A complete and exact copy of the entries below is the expected result.

■ ■ ■ ■ ■

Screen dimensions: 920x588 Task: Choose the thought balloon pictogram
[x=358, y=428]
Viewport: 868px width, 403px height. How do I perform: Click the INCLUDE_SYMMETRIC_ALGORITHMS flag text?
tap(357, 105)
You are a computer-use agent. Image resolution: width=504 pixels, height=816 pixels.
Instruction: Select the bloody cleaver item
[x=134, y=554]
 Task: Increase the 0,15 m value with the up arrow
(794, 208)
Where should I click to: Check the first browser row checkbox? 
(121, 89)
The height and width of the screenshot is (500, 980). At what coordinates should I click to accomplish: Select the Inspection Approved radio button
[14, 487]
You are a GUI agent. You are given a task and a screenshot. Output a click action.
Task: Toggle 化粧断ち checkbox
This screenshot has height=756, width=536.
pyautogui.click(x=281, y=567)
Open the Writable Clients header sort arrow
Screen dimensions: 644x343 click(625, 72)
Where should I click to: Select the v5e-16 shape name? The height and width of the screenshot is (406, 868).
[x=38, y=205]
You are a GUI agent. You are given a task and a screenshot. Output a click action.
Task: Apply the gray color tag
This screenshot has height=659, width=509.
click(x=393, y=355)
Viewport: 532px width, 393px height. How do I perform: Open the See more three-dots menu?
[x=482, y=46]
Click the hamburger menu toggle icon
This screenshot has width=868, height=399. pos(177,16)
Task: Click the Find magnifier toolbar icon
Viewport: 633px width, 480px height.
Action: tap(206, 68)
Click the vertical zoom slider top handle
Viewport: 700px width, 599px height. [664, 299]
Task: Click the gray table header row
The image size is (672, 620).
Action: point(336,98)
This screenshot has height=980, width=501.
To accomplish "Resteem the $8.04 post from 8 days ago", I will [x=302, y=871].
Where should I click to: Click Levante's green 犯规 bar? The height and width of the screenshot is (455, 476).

■ ■ ■ ■ ■

§ Your solution
Screen dimensions: 920x588 Task: Choose the thought balloon pictogram
[x=358, y=428]
Viewport: 868px width, 403px height. How do I perform: Click the INCLUDE_SYMMETRIC_ALGORITHMS flag text?
tap(357, 105)
You are a computer-use agent. Image resolution: width=504 pixels, height=816 pixels.
Instruction: Select the bloody cleaver item
[x=134, y=554]
 Task: Increase the 0,15 m value with the up arrow
(794, 208)
Where should I click to: Check the first browser row checkbox? 
(121, 89)
The height and width of the screenshot is (500, 980). At what coordinates should I click to accomplish: Select the Inspection Approved radio button
[14, 487]
You are a GUI agent. You are given a task and a screenshot. Output a click action.
Task: Toggle 化粧断ち checkbox
This screenshot has height=756, width=536.
pyautogui.click(x=281, y=567)
Open the Writable Clients header sort arrow
Screen dimensions: 644x343 click(625, 72)
Where should I click to: Select the v5e-16 shape name? The height and width of the screenshot is (406, 868).
[x=38, y=205]
You are a GUI agent. You are given a task and a screenshot. Output a click action.
Task: Apply the gray color tag
This screenshot has height=659, width=509.
click(x=393, y=355)
Viewport: 532px width, 393px height. How do I perform: Open the See more three-dots menu?
[x=482, y=46]
Click the hamburger menu toggle icon
This screenshot has width=868, height=399. pos(177,16)
Task: Click the Find magnifier toolbar icon
Viewport: 633px width, 480px height.
Action: tap(206, 68)
Click the vertical zoom slider top handle
Viewport: 700px width, 599px height. [664, 299]
Task: Click the gray table header row
The image size is (672, 620).
Action: point(336,98)
This screenshot has height=980, width=501.
To accomplish "Resteem the $8.04 post from 8 days ago", I will [x=302, y=871].
Where should I click to: Click Levante's green 犯规 bar? The height and width of the screenshot is (455, 476).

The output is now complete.